Os preços do petróleo registaram uma queda de mais de 1% recentemente, à medida que os Estados Unidos da América (EUA) e os seus aliados delinearam medidas para enfrentar a crise de abastecimento. Nações europeias, Japão e Canadá uniram-se para garantir a passagem segura de navios pelo estratégico Estreito de Ormuz, um ponto crucial para o transporte global de petróleo.

Queda nos Preços e Esforços Globais
Os contratos futuros do petróleo Brent para maio desceram 1,58 dólares, ou 1,45%, fixando-se em 107,07 dólares por barril.
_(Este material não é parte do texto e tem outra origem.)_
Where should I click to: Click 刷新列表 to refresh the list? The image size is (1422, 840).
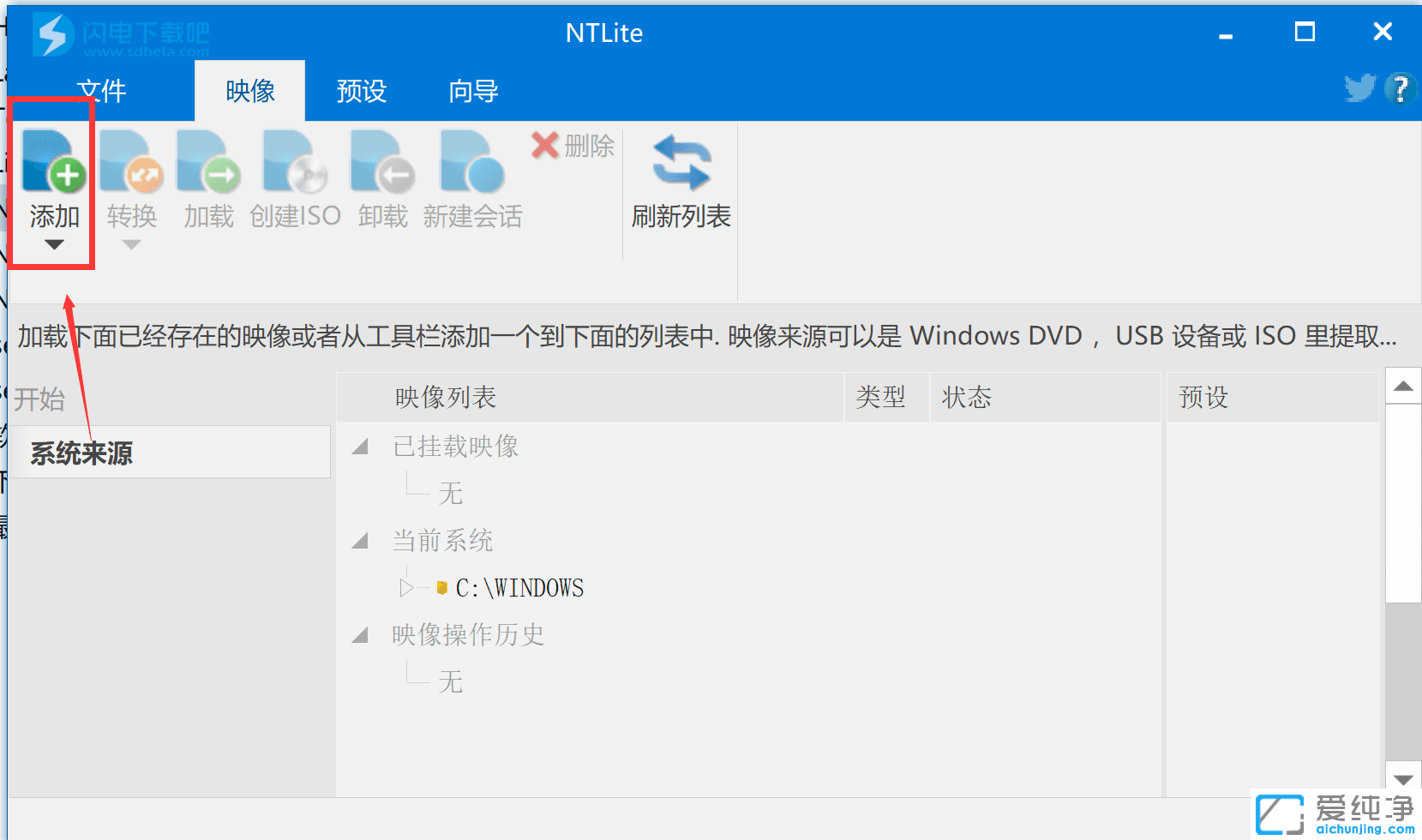click(680, 180)
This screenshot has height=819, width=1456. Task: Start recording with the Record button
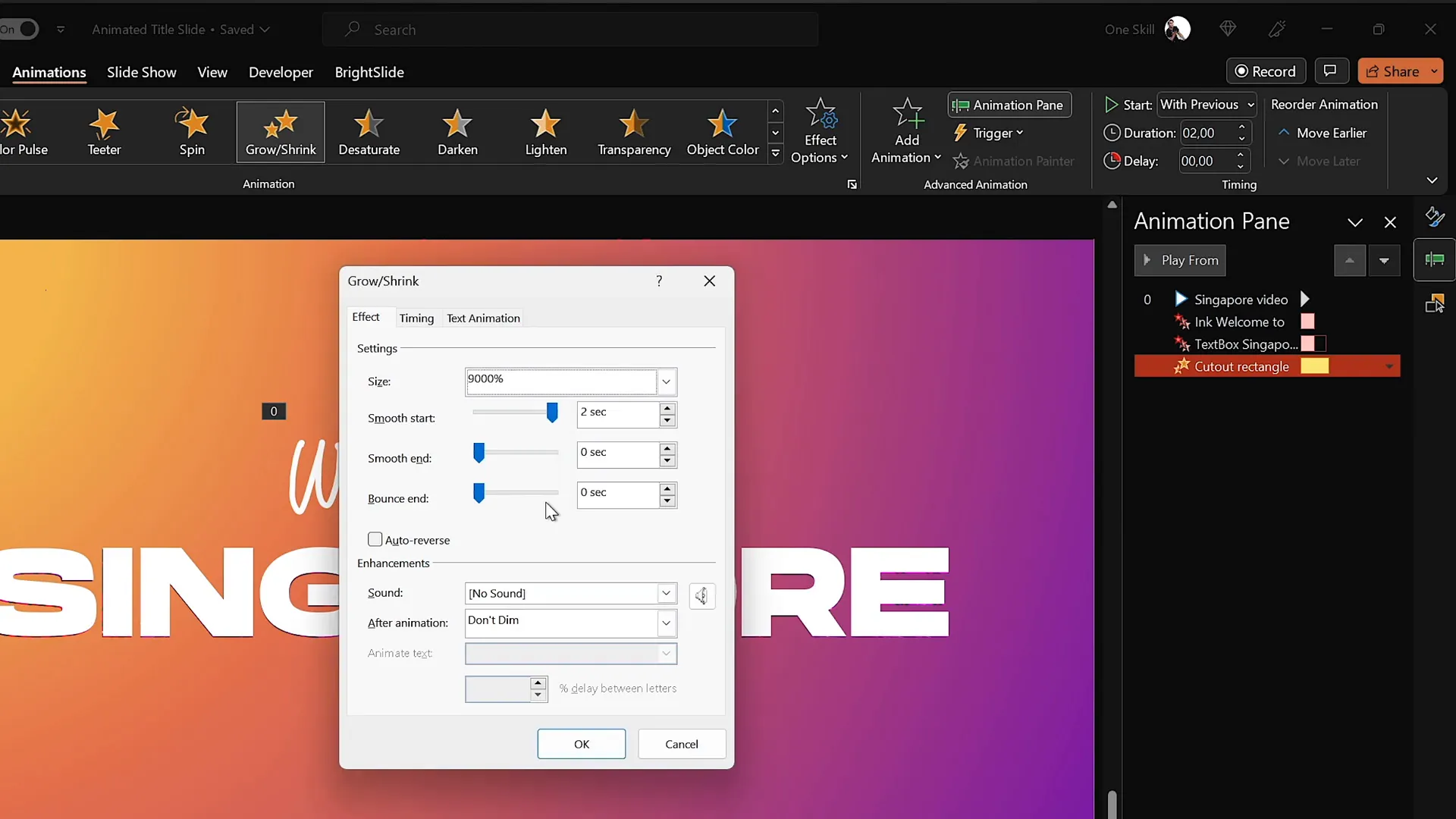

Similarmente, os contratos futuros do petróleo bruto West Texas Intermediate (WTI) dos EUA para abril recuaram 1,30 dólares, ou 1,35%, para 94,84 dólares. Esta descida reflete uma resposta do mercado aos esforços concertados para estabilizar o fornecimento e mitigar as tensões geopolíticas que afetam as rotas de transporte.

A iniciativa dos EUA e dos seus aliados visa aliviar a pressão sobre os mercados energéticos, que têm sido voláteis devido às interrupções no fornecimento. A segurança do Estreito de Ormuz é vital, pois por ele transita cerca de 20% do petróleo e gás natural liquefeito (GNL) do mundo.
Perspetivas de Mercado e Desafios Futuros
Apesar da recente queda, os analistas mantêm uma perspetiva de preços elevados a longo prazo, enquanto o tráfego pelo Estreito de Ormuz permanecer sob ameaça. Ole Hansen, chefe de estratégia de commodities do Saxo Bank, sublinhou que “a possibilidade de uma rápida reversão nos preços da energia é improvável, pois já houve danos à produção. O facto é que temos um mercado restrito”.
Giovanni Staunovo, analista do UBS, reforçou esta ideia, afirmando que “enquanto o fluxo de petróleo pelo Estreito de Ormuz permanecer restrito, a meu ver, o caminho de menor resistência para os preços do petróleo bruto continua sendo o de alta”.
Fatih Birol, Diretor-Geral da Agência Internacional de Energia (IEA), alertou que a restauração completa do fluxo de petróleo e gás do Golfo Pérsico pode demorar até seis meses, e que tanto os políticos quanto os mercados estão a subestimar a magnitude desta interrupção. Adicionalmente, há relatos de que a administração Trump estaria a considerar planos para ocupar ou bloquear a ilha iraniana de Kharg, numa tentativa de pressionar o Irão a reabrir o Estreito de Ormuz, o que poderá gerar novas interrupções no fornecimento.